As a childhood friend and stepsister of Anne Frank, Eva Geiringer Schloss knows the story up close, and has dedicated her life’s work to keeping its legacy alive. The co-founder and trustee of the London-based Anne Frank Trust UK will speak in Milford on Nov. 2 to support the $1.5 million reconstruction of the historic Hebrew Congregation of Woodmont synagogue, which was badly damaged by a 2012 fire.
A native of Vienna, Austria, Eva Geiringer fled from the Nazis to Belgium and then Amsterdam in 1938 with her parents, Erich and Fritzi, and brother Heinz.
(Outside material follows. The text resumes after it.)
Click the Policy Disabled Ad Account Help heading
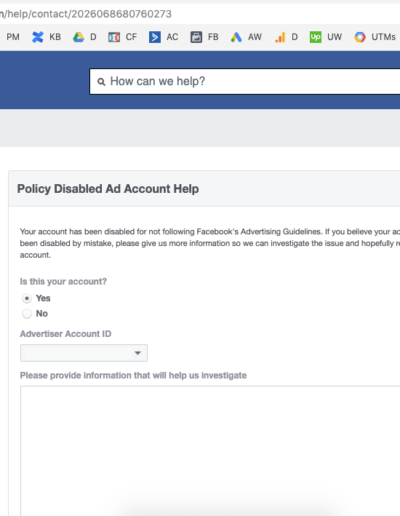 coord(108,189)

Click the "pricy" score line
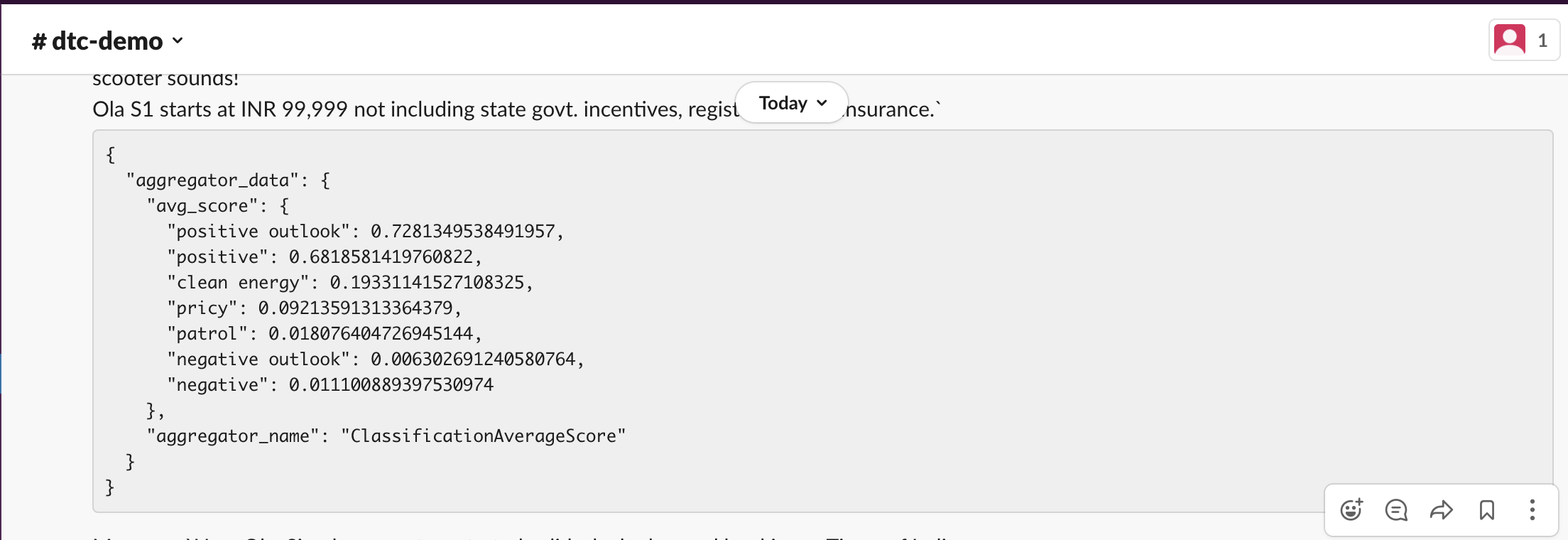point(314,308)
The family lived at Merwedeplein 46, opposite the Franks. Heinz Geiringer, like Anne Frank’s sister, Margot, received a summons in July 1942 to report for transport to a labor camp in Germany. The Geiringers went into hiding, betrayed in May 1944 by a Dutch nurse and sent to Auschwitz, where Heinz died; Erich died on a death march. Fritzi and Eva, liberated in Auschwitz, returned to Amsterdam in June 1945 in the same transport as Otto Frank, who had lost his wife Edith and daughters Margot and Anne.
Otto and Fritzi married in 1953 and settled in Basel, Switzerland. Eva moved to London to pursue a career as a professional photographer and married Zvi Schloss, a German Jew who had survived the war with his family in Palestine.
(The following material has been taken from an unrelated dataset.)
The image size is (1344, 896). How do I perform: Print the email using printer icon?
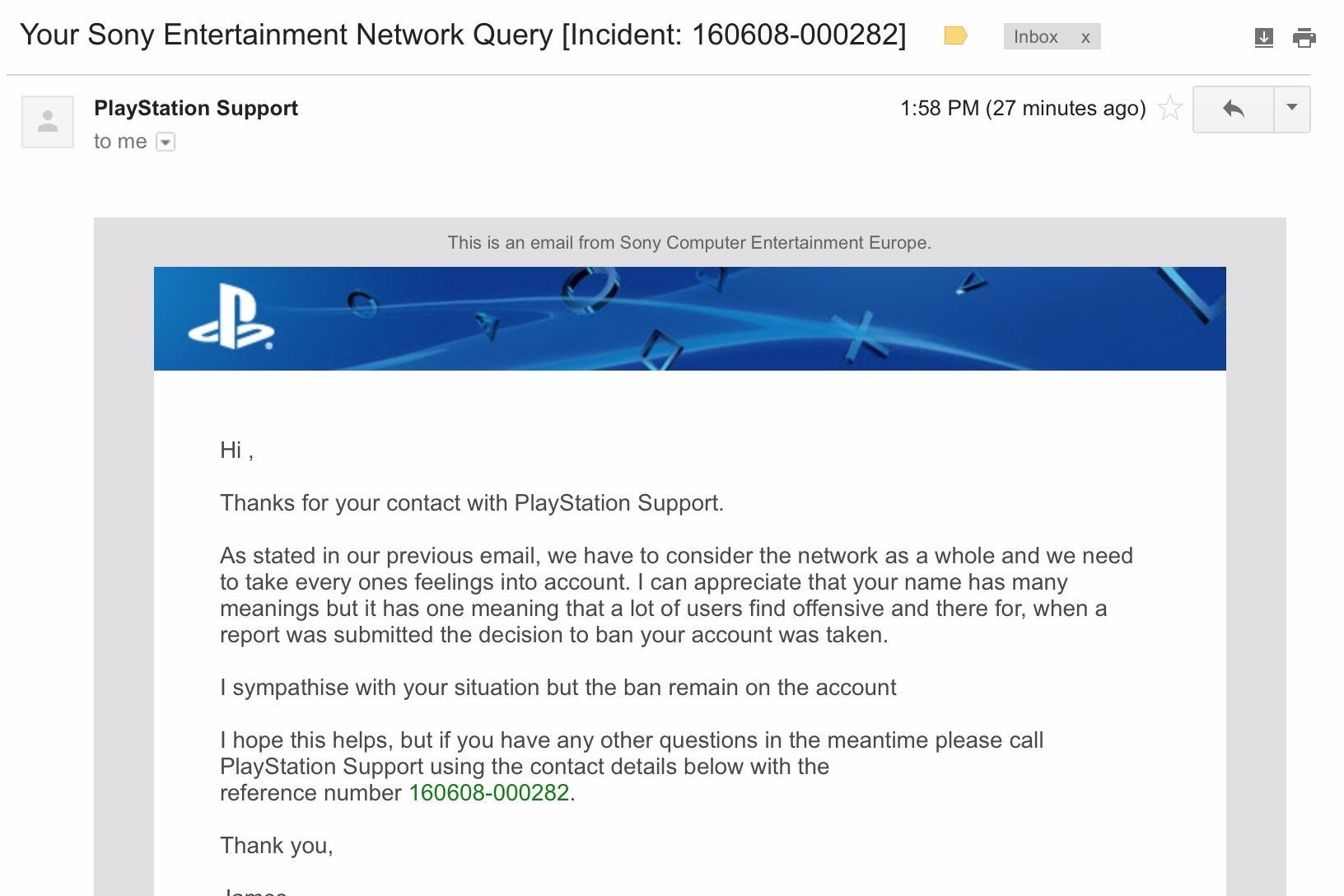coord(1304,37)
Author of Eva’s Story and After Auschwitz, which chronicle her Holocaust experiences, Schloss is also the subject of And Then They Came for Me: Remembering the World of Anne Frank, a 1999 play by James Still. In 2012, she was awarded a Member of the Order of the British Empire by Queen Elizabeth.
Rabbi Schneur Wilhelm, spiritual leader and director of the Hebrew Congregation of Woodmont-Chabad Jewish Center of Milford, calls Schloss’s visit to Milford “an historic event.”
“Everyone knows about Anne Frank and has read her diary,” he says. “This is an opportunity for everyone to hear her stepsister’s personal account. It doesn’t happen very often that there’s someone with such a close personal connection to Anne Frank whom you can hear speak in person.”